21 March 2017

In the Words of The Founder


Since the Opening Statement, The Founder has modestly receded into the background, maintaining overall creative control while ceding the day-to-day jokemongering to a crackerjack young editorial staff.

But okay I guess it's time to get deeply personal about myself, I know a lot of people read these blog things looking to enjoy other people humiliating themselves, and I certainly wouldn't want to disappoint anyone.

I started this project with a simple maxim: There is no I in blog.  That's why I started a blog and not a website, which has an I and a we and even a sie for that matter.

I still believe that's true, and that's the main reason this blog is not about cooking. Because I'm a helluva cook in the kitchen, let me tell you, I can whip up a buttercream souffle like nobody's business.  But if I started posting recipes about the cheap, easy and delicious meals I cook for friends and family with stunning regularity, suddenly I'd just be counted on to produce more and more of the almost-the-same and I was not up for that kind of burden, I already have two kids of my own.

Or I could write about my collection of books, or do one of those compiler blogs where I link to videos off YourTube or to funny pictures of street signs that don't make any sense.

Heck I could start another Wendy's in my neighborhood, a good neighborhood can never have too many Wendy's's. And then blog about that: the trials, the tribulations, the neverending struggle ... tribulations sell.

The truth is I'm much like an ordinary person in most respects. Sure I spray-paint my breakfast before I eat it, and I know everything that's gonna happen somewhere between two milliseconds and six years before it happens, oh and yeah god speaks through Me, so I got that going for me as the great man muttered, but otherwise I'm fairly normal. Well I do have this shape shifting thing I can do, but lately I can only seem to do Greg Norman and that's about it.

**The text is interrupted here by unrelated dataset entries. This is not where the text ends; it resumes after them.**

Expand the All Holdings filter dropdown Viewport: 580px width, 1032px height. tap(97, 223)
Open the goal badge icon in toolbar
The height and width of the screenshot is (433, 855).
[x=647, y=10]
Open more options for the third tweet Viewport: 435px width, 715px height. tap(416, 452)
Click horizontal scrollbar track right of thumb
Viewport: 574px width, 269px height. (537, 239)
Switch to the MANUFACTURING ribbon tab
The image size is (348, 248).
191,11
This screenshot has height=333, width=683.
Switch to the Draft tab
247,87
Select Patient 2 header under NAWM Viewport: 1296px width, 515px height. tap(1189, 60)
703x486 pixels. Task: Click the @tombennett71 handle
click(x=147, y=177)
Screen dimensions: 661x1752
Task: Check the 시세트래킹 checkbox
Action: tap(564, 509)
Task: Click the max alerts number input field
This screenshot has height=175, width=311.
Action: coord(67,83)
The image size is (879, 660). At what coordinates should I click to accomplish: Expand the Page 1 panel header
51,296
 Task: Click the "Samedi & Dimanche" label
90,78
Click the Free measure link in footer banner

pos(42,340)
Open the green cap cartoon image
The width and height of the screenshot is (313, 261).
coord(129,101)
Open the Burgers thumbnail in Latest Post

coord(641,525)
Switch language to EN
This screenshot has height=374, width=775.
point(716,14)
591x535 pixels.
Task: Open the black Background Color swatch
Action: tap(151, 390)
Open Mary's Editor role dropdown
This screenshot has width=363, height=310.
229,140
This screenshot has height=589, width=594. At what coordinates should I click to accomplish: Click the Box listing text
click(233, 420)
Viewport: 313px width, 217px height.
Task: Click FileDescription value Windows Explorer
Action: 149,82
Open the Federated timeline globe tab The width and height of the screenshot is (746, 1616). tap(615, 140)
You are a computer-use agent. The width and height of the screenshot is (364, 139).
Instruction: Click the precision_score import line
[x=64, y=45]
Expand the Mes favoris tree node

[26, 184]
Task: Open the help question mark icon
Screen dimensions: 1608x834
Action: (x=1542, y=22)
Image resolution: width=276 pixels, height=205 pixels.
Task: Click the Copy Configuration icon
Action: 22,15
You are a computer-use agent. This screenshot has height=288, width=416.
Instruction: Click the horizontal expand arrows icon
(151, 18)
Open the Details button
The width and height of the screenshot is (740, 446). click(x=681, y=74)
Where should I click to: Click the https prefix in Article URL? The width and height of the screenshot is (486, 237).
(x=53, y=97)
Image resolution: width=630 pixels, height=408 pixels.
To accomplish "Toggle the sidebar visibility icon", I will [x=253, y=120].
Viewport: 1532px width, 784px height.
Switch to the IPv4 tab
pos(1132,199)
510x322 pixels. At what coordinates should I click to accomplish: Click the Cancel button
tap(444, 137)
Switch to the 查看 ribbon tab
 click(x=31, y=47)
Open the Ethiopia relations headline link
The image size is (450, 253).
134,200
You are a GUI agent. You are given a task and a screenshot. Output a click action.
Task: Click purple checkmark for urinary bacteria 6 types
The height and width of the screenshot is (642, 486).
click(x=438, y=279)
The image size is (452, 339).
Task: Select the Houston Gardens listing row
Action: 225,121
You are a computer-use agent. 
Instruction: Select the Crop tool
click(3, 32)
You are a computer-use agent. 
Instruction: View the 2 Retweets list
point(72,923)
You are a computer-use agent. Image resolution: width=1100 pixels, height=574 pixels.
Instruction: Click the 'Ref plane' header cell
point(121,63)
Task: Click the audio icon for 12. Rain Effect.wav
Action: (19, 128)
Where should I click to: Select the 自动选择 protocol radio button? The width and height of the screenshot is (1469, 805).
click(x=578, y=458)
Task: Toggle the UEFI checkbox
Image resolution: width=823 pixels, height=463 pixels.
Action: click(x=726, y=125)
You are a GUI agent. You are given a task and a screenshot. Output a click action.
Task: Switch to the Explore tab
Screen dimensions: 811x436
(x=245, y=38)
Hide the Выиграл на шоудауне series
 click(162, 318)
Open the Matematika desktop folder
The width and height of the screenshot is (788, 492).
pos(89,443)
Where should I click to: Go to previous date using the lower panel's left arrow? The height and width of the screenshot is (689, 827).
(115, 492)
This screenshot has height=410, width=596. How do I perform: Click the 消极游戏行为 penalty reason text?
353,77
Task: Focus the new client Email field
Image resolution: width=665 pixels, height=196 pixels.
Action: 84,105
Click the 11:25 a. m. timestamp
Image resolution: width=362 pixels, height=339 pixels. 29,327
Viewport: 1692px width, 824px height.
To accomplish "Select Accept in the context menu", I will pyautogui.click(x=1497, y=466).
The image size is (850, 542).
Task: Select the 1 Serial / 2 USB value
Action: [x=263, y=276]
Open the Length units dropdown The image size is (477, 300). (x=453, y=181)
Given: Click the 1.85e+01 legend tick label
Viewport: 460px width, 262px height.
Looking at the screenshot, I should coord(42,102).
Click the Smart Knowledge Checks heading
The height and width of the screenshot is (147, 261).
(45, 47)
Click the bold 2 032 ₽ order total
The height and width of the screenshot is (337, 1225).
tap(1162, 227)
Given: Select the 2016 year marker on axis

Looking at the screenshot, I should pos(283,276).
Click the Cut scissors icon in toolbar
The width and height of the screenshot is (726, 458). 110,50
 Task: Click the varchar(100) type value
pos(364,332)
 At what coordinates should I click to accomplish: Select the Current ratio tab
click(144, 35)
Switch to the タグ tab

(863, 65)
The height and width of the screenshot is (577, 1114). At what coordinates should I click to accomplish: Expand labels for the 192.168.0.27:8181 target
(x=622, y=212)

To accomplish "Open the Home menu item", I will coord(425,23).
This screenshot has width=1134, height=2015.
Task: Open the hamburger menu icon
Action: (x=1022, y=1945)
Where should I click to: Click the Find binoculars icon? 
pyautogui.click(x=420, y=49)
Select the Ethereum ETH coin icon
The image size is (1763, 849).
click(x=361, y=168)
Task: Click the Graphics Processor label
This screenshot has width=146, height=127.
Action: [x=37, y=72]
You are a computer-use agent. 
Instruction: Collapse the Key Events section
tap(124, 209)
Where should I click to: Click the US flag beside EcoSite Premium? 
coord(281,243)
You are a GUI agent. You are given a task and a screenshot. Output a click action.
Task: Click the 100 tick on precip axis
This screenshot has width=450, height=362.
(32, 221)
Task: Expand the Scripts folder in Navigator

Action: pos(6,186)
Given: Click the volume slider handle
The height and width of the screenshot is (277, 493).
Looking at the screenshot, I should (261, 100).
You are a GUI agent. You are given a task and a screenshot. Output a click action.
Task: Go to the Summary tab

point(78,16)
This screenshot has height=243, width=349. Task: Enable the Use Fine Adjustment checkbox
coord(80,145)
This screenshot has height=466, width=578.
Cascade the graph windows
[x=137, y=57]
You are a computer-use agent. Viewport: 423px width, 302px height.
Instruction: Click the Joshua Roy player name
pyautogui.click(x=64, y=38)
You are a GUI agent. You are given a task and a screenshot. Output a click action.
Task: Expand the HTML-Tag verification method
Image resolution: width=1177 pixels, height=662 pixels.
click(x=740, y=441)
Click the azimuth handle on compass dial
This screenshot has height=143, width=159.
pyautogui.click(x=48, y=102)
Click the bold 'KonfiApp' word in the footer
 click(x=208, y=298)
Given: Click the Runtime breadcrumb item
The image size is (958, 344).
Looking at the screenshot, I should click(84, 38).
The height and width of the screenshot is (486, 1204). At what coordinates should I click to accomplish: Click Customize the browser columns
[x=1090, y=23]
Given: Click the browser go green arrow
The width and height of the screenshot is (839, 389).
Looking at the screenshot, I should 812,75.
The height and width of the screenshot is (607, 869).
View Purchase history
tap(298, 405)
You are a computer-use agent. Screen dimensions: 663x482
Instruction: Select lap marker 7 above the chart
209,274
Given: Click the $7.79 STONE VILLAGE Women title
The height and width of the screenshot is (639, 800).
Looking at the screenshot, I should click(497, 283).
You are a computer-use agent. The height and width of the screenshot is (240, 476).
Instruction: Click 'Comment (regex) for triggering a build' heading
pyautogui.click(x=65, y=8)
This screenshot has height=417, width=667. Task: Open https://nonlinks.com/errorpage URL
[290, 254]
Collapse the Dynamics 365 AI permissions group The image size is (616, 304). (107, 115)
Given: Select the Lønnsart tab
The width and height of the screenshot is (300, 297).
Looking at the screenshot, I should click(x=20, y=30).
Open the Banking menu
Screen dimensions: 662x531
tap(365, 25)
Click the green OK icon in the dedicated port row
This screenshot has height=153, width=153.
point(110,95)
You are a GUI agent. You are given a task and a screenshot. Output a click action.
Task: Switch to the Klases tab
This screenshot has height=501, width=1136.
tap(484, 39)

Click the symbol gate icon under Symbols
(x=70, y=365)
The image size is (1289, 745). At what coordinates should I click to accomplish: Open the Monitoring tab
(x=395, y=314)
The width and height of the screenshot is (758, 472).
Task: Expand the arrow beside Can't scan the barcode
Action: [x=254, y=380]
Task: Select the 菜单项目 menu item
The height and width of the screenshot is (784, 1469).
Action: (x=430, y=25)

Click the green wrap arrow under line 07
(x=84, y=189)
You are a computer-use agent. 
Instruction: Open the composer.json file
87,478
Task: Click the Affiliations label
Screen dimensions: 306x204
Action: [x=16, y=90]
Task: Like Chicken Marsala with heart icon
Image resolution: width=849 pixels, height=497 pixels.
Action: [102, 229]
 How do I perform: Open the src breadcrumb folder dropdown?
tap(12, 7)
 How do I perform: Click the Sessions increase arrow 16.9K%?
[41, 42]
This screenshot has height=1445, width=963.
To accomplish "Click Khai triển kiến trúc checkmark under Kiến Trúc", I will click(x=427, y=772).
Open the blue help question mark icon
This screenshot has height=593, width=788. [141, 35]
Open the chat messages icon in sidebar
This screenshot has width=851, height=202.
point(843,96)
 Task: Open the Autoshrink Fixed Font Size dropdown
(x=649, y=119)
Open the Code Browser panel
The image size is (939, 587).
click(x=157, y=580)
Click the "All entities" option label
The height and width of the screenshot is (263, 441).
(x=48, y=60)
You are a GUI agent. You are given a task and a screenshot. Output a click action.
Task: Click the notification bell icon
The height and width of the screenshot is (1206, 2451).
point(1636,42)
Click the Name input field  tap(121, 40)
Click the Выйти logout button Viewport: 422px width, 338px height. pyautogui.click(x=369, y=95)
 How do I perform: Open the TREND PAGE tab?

I don't know what pancakes have to do with any of this but I've gotten off-topic here. Wait, what was the topic? Tenacious D has a new album? No way, that's great, that's like, I'm sure there's some really funny rock and roll on there and no one has ever heard it yet. That's gonna be terrific to purchase and then enjoy, a lovely respite from the bleak succession of blog posts and digging for grubs that modern life has become, at least for those of us who still have the courage to 'keep it real.'

Well I hope this post has given you some idea about me and the way my thought process works (or doesn't). I think it's important that you the reader understand and identify with me, that way everyone will start to love this blog, I can hire someone to ghost write it and finally retire and do something worthwhile like digging for fossil clams in the far reaches of the northern territories.  That's supposedly where clams evolved gills to become fish and I want to be the lucky bugger to lay my mitts on the missing link, the final missing straw in the puzzle of evidence that fish descended from clams and their freakish hybrid offspring.

So I'll leave you with some food for thought:  What if Jennifer Jason Leigh's screen name was Jennifer Jason Kearns? Or hunky QB Tom Brady had been Wally Brady, or maybe Dexter? Do you think their careers would have played out any differently?   Do names influence the destinies of the stars and the horses they rode in on?  It makes a body wonder.